* **PROBLEM DETAILS**
Of the entries below, return only those lines from the line with "Savaş (455, 2052)" to the line with "Rusya (362, 2049)", exactly, both included.

***** INPUT *****

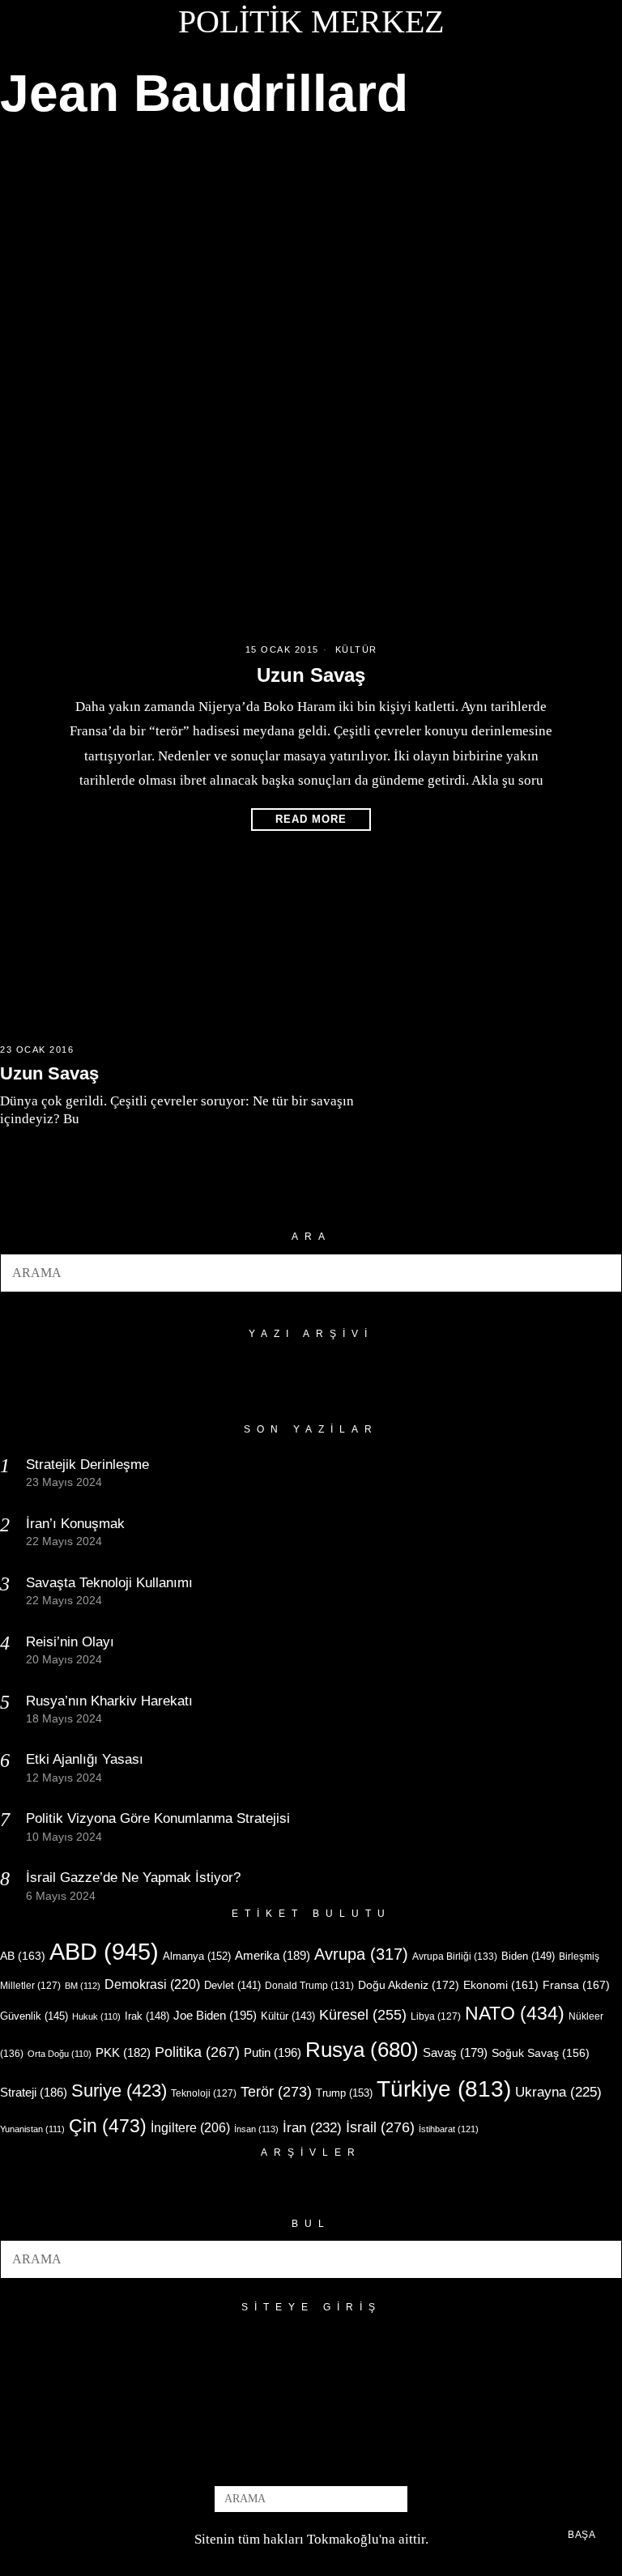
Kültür (356, 649)
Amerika (272, 1955)
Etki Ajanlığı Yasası (84, 1759)
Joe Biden (215, 2015)
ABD (104, 1951)
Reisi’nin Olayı (70, 1642)
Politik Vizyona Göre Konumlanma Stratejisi (158, 1818)
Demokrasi (152, 1984)
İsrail (380, 2126)
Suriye (119, 2090)
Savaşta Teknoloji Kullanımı (109, 1582)
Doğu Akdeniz (408, 1984)
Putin (272, 2052)
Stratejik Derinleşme (87, 1464)
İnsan (256, 2129)
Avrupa (361, 1954)
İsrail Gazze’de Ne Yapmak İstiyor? (135, 1877)
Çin (108, 2125)
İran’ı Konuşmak (75, 1523)
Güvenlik (34, 2016)
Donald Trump (309, 1985)
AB (22, 1955)
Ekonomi (501, 1984)
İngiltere (190, 2127)
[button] (602, 1273)
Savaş (455, 2052)
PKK (123, 2052)
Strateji (33, 2092)
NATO (514, 2013)
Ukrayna (558, 2092)
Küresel (363, 2015)
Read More (311, 819)
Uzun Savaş (311, 675)
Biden (528, 1956)
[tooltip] (284, 2458)
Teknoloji (203, 2093)
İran (312, 2127)
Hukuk (96, 2016)
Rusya (362, 2049)
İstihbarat (449, 2129)
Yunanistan (32, 2129)
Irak (147, 2016)
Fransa (576, 1984)
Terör (276, 2091)
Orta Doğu (60, 2054)
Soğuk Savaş (541, 2053)
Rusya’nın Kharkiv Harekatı (109, 1701)
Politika (197, 2051)
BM (82, 1986)
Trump (344, 2093)
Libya (436, 2016)
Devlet (232, 1985)
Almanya (197, 1956)
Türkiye (444, 2088)
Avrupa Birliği (454, 1956)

*****

* **ANSWER SECTION**
Savaş (455, 2052)
PKK (123, 2052)
Strateji (33, 2092)
NATO (514, 2013)
Ukrayna (558, 2092)
Küresel (363, 2015)
Read More (311, 819)
Uzun Savaş (311, 675)
Biden (528, 1956)
[tooltip] (284, 2458)
Teknoloji (203, 2093)
İran (312, 2127)
Hukuk (96, 2016)
Rusya (362, 2049)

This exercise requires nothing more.